Радача, слушая это, думал не о завтрашнем, а о послезавтрашнем дне и с удивлением замечал, что отец съедает ложку бобов за то время, пока сам он отправляет в рот три. В их семье каждому полагалось заранее определенное количество еды, и никто никогда не нарушал заведенного порядка, просто Радача съедал столько же, сколько и другие, в три раза быстрее. Мало-помалу он стал замечать и то, что одни животные едят быстро, а другие медленно и передвигаются одни быстро, а другие медленно. Так он начал различать в окружающем его мире два разных ритма жизни, два разных биения пульса крови или соков в растениях, две разновидности существ, загнанных в рамки одних и тех же дней и ночей, которые длятся для всех одинаково, но одним их не хватает, а другим — достается в изобилии. И помимо своей воли чувствовал несовместимость с людьми, животными или растениями, у которых биение пульса было другим. Он слушал птиц и выделял среди них тех, у которых был его ритм пения. Однажды утром, ожидая своей очереди вслед за отцом напиться воды из кувшина и отсчитывая его глотки, он понял, что пришло время оставить свое ремесло и отчий дом. Он вдруг понял, что отец уже дал и ему, и его братьям столько любви и умения, что ему, Радаче, хватит до конца дней, чтобы согреваться и питаться, и он не сможет дальше накапливать эту любовь, потому что она охватывает, как уже сейчас очевидно, и то время, когда самого Радачи (объекта и потребителя этой любви) уже не будет среди живых, — любовь отца, таким образом, окажется пущенной на ветер, бессмысленно покрыв то расстояние, которое отделяло ее от точки приложения.

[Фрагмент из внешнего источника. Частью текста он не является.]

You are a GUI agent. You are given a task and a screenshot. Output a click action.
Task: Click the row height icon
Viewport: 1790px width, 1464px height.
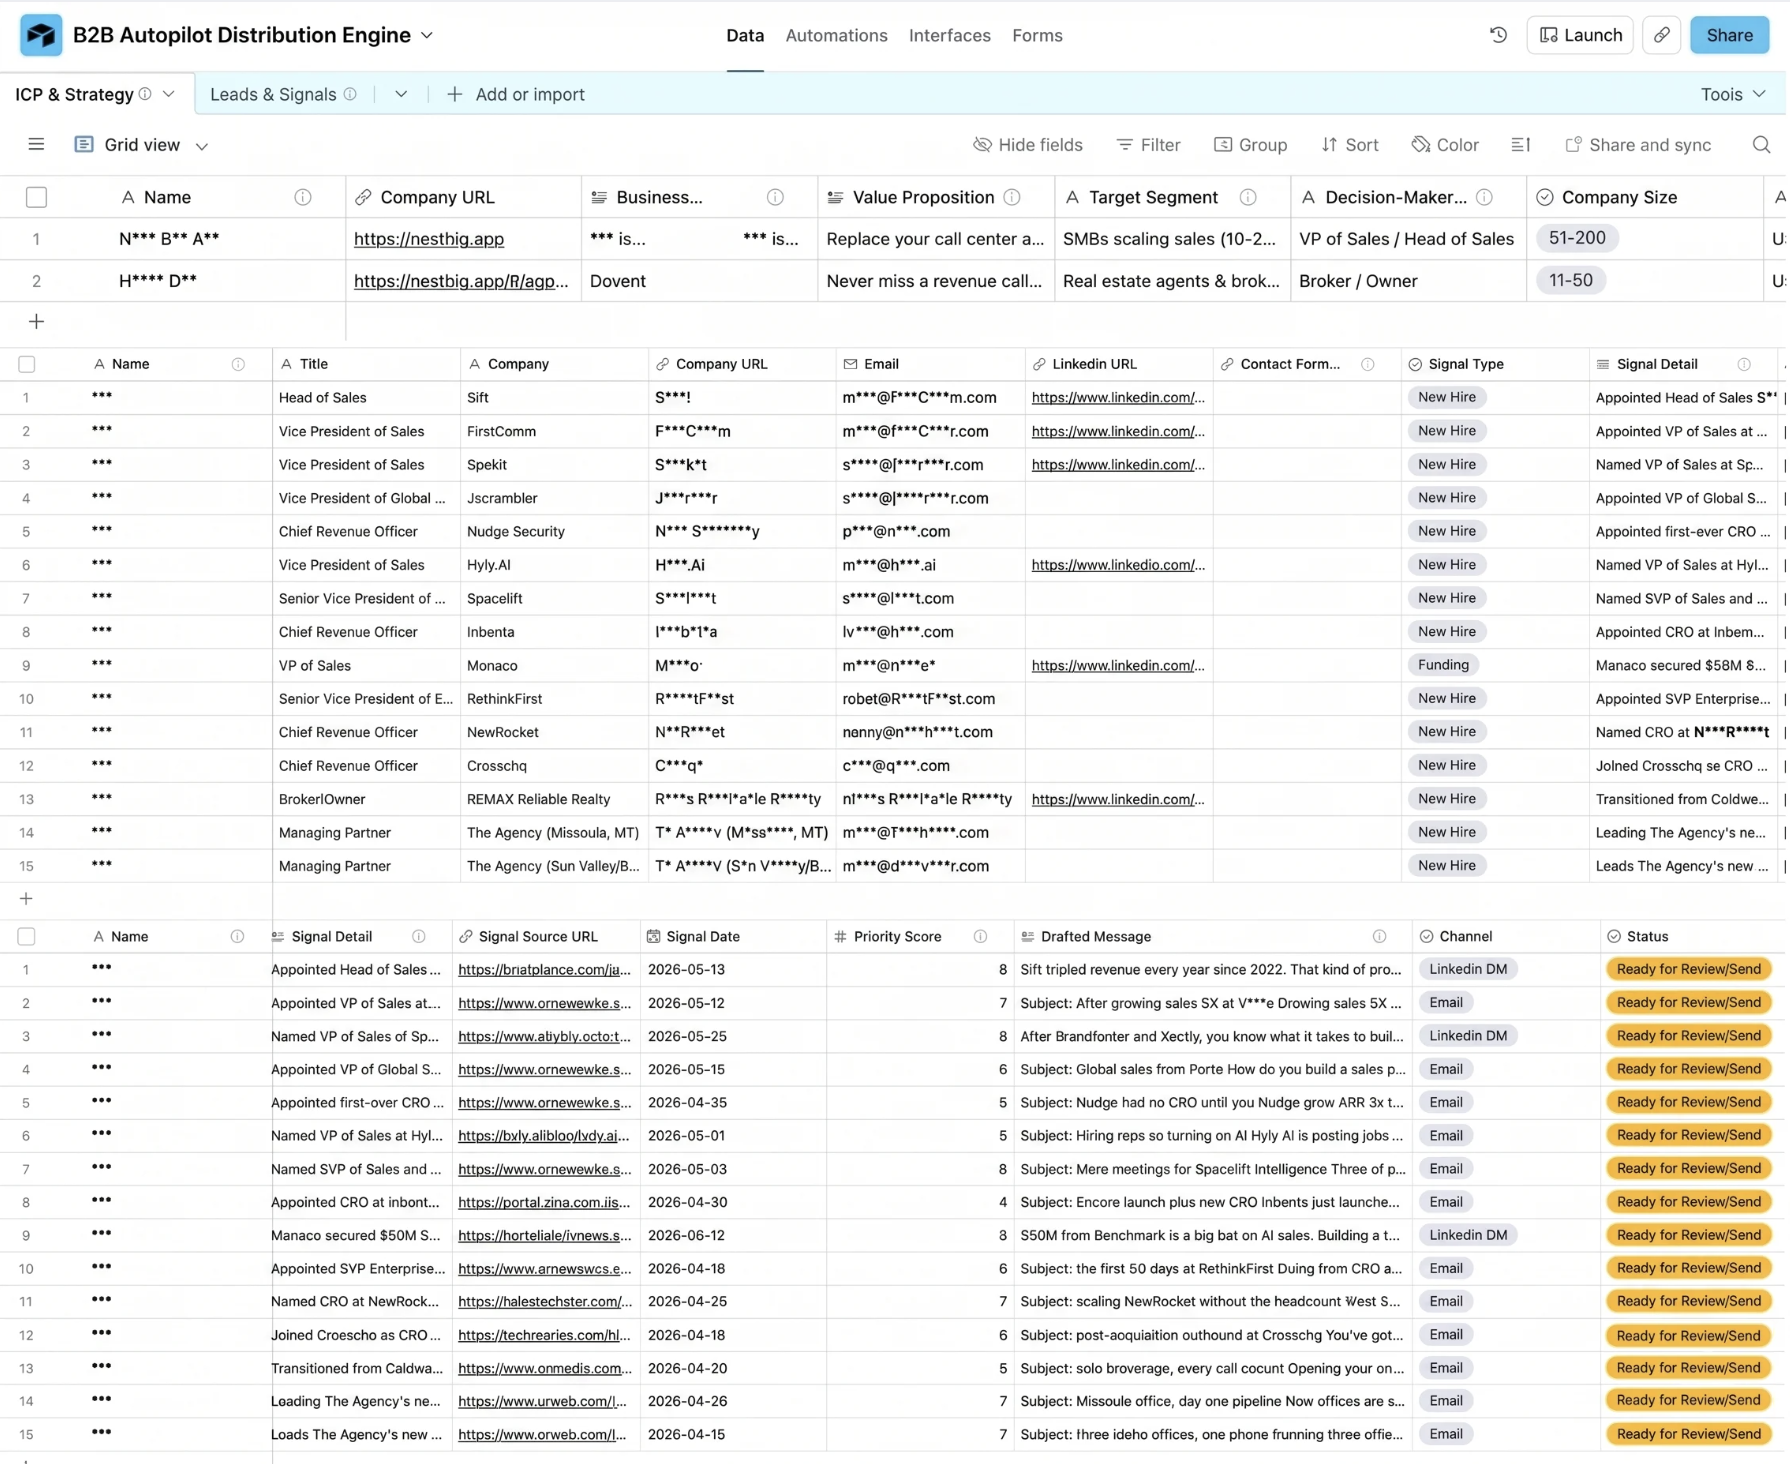[1520, 145]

Вот как выглядел отъезд Радачи. Он умел играть на цимбалах, и слушатели, довольные его игрой на праздниках, бросали внутрь инструмента медные монеты. По соседству жили четыре старых возчика, занимавшиеся торговлей и известные игрой на цимбалах. Случилось так, что один из них в дороге разболелся и квартет остался без четвертого инструмента. Как раз в то утро, когда отец Чихорич решил начать учить сына письму и показывал ему первую греческую букву — Θ, с которой начинается слово «Теотокос», в дверь постучался гость. Не успел Радача впервые в жизни взять в руки перо, как в дом вошел самый старый из возчиков, снял со стены цимбалы и, подержав в руке, прикинул, сколько они могут весить. Видимо, вес инструмента, наполненного монетами, оказался хорошей рекомендацией. Возчик упросил отца Радачи одолжить ему сына вместо четвертого музыканта на такой срок, который нужен для поездки в Константинополь. Сам Радача согласился без раздумий, так что его обучение письму закончилось, не успев начаться, на первой букве. Тем временем старый возчик, приходивший к отцу Радачи, и сам заболел, так что пришлось ради сохранения квартета взять в дорогу товарища Радачи, пария с герцеговинской границы по имени Диомидий Суббота. Возчики отправились в путь по старой константинопольской дороге, ведущей в столицу через Боснию, Македонию, Охрид и Салоники, и спустя два года вернулись обратно домой, потеряв, правда, по пути еще одного из двух старых товарищей, который погиб странным образом. Он приказал верблюду лечь на землю, чтобы, спрятавшись за ним, сходить по нужде, но, пока старик мочился, верблюд повалился на бок и придавил его насмерть. На следующий год, перед новой поездкой в Константинополь, музыканты нашли ему замену, но в день отправления каравана четвертый возчик, последний из старых, не появился. Молодые люди, поняв, что среди них не осталось никого из стариков, переглянулись, не сговариваясь, забросили свои инструменты подальше и отправились в путь уже не музыкантами, а купцами.